### How to complete this task
Starting at the line that contains "Coleções de imagens" and ending at the line that contains "Contact (1513, 125)", the lines below are to be given again exactly, with nothing added.

### Information given

● ● ●

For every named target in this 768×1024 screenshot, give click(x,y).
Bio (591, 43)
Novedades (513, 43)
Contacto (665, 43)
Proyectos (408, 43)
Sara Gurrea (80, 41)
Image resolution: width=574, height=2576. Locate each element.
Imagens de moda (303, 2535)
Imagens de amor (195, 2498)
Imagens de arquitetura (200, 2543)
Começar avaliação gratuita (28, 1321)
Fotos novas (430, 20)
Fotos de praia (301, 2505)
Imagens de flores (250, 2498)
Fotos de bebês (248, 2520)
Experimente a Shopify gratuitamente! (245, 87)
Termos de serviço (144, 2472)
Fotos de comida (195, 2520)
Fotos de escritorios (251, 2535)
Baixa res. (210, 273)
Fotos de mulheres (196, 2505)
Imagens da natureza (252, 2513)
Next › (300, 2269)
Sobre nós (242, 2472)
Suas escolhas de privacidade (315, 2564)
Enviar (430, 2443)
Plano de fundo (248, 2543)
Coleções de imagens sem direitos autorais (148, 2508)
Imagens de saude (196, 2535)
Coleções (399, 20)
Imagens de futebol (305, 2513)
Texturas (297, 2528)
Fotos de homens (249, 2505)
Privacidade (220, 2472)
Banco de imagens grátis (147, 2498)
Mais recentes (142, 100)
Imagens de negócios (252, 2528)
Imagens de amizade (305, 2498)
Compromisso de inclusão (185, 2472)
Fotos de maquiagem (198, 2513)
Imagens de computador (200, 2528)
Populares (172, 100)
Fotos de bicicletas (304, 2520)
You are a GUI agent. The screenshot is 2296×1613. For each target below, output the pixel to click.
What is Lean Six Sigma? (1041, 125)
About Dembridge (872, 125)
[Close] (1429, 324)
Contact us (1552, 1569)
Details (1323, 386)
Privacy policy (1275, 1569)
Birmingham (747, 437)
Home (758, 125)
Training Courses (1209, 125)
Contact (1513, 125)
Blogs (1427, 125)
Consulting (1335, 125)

● ● ●

### Response box
Coleções de imagens sem direitos autorais (148, 2508)
Imagens de saude (196, 2535)
Coleções (399, 20)
Imagens de futebol (305, 2513)
Texturas (297, 2528)
Fotos de homens (249, 2505)
Privacidade (220, 2472)
Banco de imagens grátis (147, 2498)
Mais recentes (142, 100)
Imagens de negócios (252, 2528)
Imagens de amizade (305, 2498)
Compromisso de inclusão (185, 2472)
Fotos de maquiagem (198, 2513)
Imagens de computador (200, 2528)
Populares (172, 100)
Fotos de bicicletas (304, 2520)
You are a GUI agent. The screenshot is 2296×1613. For each target below, output the pixel to click.
What is Lean Six Sigma? (1041, 125)
About Dembridge (872, 125)
[Close] (1429, 324)
Contact us (1552, 1569)
Details (1323, 386)
Privacy policy (1275, 1569)
Birmingham (747, 437)
Home (758, 125)
Training Courses (1209, 125)
Contact (1513, 125)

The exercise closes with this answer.